Buddy you should come over to either Chennai or Hyderabad or Bangalore which ever is closer.


----------



## DVJex (Dec 25, 2013)

bavusani said:


> Buddy you should come over to either Chennai or Hyderabad or Bangalore which ever is closer.



That 2gb is enough according to him. No point in moving just for fibre.


----------



## rijinpk1 (Dec 25, 2013)

bavusani said:


> Buddy you should come over to either Chennai or Hyderabad or Bangalore which ever is closer.



well moving to another location is not a viable option.



DVJex said:


> That 2gb is enough according to him. No point in moving just for fibre.



i am handling with 2 gb for almost 2 years now.  but anyway, the more , the better


----------



## bssunilreddy (Dec 25, 2013)

rijinpk1 said:


> well moving to another location is not a viable option.
> i am handling with 2 gb for almost 2 years now.  but anyway, the more , the better


  I wish that ACT comes to your place soon.


----------



## rijinpk1 (Dec 25, 2013)

bavusani said:


> I wish that ACT comes to your place soon.



thanks for that.


----------



## Pnv Kannan (Dec 26, 2013)

Any idea on how good it is? I am planning to subscribe. They are saying they need to fix a switch for which they will refund 50 rs for the power usage 



swatkats said:


> First of all sorry for posting this if you already knew this.
> 
> 
> *Tariff plans for Chennai:
> ...


----------



## ramkumarvcbe (Dec 26, 2013)

I'm using Airtel 3G 2GB at 255 bucks a month. 



rijinpk1 said:


> i am using idea 3g 2gb at rs 450 per month.


----------



## rijinpk1 (Dec 26, 2013)

ramkumarvcbe said:


> I'm using Airtel 3G 2GB at 255 bucks a month.



idea is the only one which has not reduced the 3g rates


----------



## Gollum (Dec 26, 2013)

I don't know about you but ACT BB counts uploads in the FUP


----------



## rijinpk1 (Dec 26, 2013)

Gollum said:


> I don't know about you but ACT BB counts uploads in the FUP



who does not count??


----------



## lywyre (Dec 26, 2013)

Gollum said:


> I don't know about you but ACT BB counts uploads in the FUP





rijinpk1 said:


> who does not count??



ACT does *not* count uploads,  I guess.


----------



## bssunilreddy (Dec 26, 2013)

rijinpk1 said:


> who does not count??



Beam does not count Uploads.


----------



## Gollum (Dec 26, 2013)

lywyre said:


> ACT does *not* count uploads,  I guess.

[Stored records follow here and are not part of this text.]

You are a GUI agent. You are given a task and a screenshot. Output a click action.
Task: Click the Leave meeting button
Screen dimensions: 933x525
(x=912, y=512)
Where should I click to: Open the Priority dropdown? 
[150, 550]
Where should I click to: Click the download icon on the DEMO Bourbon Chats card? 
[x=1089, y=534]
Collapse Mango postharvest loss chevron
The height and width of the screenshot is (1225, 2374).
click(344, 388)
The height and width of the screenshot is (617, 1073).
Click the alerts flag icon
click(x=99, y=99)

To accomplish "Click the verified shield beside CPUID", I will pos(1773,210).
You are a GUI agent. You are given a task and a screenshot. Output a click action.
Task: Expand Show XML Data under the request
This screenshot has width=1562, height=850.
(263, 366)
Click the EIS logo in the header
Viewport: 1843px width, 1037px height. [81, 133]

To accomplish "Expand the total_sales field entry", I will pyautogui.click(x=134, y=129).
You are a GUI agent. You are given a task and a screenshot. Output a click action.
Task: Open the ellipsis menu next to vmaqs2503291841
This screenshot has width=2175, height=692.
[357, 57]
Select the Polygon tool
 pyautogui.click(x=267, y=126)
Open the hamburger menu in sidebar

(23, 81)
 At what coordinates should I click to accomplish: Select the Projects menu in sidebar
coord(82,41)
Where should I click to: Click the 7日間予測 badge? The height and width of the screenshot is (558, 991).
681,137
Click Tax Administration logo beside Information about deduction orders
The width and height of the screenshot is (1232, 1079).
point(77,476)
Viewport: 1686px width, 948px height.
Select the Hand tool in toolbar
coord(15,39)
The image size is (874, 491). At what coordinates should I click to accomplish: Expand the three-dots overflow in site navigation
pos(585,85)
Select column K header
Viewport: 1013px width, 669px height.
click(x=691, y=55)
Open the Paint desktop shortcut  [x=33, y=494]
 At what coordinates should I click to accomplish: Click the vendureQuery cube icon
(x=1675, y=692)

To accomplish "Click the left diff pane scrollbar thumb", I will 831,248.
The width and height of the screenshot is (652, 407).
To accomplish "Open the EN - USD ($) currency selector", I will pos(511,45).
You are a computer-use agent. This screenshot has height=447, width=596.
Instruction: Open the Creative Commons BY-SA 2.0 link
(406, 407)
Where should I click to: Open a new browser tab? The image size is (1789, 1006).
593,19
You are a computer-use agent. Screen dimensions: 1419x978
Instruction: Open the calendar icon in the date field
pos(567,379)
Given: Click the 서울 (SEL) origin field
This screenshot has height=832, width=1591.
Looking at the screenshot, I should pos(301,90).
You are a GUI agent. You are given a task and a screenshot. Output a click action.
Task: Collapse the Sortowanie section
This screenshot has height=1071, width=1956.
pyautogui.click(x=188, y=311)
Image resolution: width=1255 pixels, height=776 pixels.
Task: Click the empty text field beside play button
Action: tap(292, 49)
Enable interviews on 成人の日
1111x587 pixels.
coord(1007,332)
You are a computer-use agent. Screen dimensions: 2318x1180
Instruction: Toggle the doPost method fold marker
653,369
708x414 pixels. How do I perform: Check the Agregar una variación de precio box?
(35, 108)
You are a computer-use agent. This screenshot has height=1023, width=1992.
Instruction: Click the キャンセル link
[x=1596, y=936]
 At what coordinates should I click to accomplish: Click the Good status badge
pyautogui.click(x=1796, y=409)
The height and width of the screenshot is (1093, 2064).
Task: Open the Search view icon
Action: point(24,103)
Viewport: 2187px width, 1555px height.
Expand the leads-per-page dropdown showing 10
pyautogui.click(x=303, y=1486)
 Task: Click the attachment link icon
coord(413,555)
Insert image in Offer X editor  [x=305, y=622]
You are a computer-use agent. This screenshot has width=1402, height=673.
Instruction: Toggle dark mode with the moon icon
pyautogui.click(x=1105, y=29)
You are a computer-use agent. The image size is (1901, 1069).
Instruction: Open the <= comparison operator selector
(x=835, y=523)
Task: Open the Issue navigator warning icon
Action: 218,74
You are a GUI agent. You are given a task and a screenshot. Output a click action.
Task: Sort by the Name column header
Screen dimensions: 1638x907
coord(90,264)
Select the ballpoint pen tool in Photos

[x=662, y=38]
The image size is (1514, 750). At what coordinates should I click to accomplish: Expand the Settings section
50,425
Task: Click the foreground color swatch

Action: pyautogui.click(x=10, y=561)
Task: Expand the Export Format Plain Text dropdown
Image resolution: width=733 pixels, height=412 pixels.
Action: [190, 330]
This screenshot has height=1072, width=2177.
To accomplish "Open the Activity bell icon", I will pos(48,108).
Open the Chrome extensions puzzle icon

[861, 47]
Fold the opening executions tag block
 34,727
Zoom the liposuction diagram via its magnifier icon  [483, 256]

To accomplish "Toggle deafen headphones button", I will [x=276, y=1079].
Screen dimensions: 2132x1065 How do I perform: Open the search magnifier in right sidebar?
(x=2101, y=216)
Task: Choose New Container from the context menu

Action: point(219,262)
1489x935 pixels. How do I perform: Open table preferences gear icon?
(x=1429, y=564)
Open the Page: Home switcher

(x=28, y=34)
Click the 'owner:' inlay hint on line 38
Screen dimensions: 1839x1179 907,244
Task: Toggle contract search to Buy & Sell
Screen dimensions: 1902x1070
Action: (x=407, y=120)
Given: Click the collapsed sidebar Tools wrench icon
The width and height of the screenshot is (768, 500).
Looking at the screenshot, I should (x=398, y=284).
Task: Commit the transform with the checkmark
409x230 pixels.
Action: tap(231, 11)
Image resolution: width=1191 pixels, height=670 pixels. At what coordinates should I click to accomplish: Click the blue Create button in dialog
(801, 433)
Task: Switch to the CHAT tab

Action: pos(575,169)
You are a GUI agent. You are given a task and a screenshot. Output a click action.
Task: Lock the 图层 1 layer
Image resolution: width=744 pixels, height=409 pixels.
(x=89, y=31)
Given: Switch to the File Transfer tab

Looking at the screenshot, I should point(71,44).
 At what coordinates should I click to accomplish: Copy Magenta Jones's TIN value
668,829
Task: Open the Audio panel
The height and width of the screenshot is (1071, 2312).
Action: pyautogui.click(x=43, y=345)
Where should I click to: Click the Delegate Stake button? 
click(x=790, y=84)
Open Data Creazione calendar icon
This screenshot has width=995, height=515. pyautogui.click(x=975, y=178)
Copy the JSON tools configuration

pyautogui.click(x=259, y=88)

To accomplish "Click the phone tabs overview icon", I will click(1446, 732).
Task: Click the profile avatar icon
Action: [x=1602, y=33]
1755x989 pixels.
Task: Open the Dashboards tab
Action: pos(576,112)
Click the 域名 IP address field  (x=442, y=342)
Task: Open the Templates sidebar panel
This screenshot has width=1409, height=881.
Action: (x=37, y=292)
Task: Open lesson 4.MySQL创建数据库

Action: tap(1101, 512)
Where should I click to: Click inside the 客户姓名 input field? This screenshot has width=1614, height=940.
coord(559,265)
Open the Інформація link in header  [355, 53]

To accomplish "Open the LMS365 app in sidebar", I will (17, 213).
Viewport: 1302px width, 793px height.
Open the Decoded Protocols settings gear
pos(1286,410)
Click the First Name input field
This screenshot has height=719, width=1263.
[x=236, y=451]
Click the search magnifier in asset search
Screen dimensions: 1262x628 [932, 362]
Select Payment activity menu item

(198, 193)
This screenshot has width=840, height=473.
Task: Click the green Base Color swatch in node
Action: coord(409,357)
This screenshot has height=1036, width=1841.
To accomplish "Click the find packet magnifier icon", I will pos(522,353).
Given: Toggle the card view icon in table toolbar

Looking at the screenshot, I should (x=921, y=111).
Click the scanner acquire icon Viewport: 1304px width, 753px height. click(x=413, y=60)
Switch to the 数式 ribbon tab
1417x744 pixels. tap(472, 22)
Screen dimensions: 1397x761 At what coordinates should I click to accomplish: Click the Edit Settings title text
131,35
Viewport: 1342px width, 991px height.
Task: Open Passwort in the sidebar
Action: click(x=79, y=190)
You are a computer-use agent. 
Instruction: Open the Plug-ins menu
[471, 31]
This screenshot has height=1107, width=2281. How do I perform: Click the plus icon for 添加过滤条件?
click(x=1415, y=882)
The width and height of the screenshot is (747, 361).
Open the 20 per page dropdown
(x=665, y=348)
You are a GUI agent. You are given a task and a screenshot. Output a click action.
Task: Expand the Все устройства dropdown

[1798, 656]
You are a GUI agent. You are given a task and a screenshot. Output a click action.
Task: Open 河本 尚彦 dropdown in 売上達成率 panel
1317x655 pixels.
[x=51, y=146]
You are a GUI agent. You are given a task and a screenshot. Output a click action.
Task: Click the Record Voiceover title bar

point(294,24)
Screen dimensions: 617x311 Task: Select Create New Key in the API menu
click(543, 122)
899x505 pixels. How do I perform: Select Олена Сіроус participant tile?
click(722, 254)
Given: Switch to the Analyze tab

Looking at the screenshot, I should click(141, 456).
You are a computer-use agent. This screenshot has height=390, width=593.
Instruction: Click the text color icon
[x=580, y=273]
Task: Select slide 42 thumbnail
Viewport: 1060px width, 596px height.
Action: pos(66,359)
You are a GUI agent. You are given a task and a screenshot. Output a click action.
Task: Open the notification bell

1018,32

they count. I have checked the same in my usage table and also the act cc agree to it.


----------



## rijinpk1 (Dec 26, 2013)

well, i thought every ISP charges for upload+download combined.


----------



## swatkats (Dec 26, 2013)

lywyre said:


> ACT does *not* count uploads, I guess.





bavusani said:


> Beam does not count Uploads.





Gollum said:


> they count. I have checked the same in my usage table and also the act cc agree to it.



ACT still Doesn't count FUP according to the official site,  but Beam is counting uploads in FUP and i make sure my uploading doesn't cross downloading to be Honest with my ISP. 



rijinpk1 said:


> well, i thought every ISP charges for upload+download combined.


So this so called ACT Group has been doing that Since its inception but it seems their customers are doing a lot of seeding than downloading. So they decided to drop that exclusive feature


----------



## snap (Dec 26, 2013)

beam counting uploads also? you checked?


----------



## swatkats (Dec 26, 2013)

snap said:


> beam counting uploads also? you checked?


For Some Yes, For Some No. You should ask them. But officially uploads are being counted.


----------



## snap (Dec 26, 2013)

damn and they are recently increasing the price also 

they posted something about the govt increasing the taxes


----------



## rijinpk1 (Dec 26, 2013)

swatkats said:


> So this so called ACT Group has been doing that Since its inception but it seems their customers are doing a lot of seeding than downloading. So they decided to drop that exclusive feature



that is really good 



snap said:


> damn and they are recently increasing the price also
> 
> they posted something about the govt increasing the taxes



blame govt. for that. if the tax get increased, there is nothing they can do except increasing the price.


----------



## dhatchina (Apr 26, 2014)

How fast will i use up 40gb data with 15mbps speed if i use by watching more videos and downloads?


----------



## Gollum (Apr 26, 2014)

those jacka ss es increased th cost here in bangalore.


----------



## swatkats (May 1, 2014)

Gollum said:


> those jacka ss es increased th cost here in bangalore.


Infrastructure costs have increased over a period of time. They should have increased Post FUP speeds at least. 
They are interested in Ripping off the customers in bangalore than keep them satisfied.


----------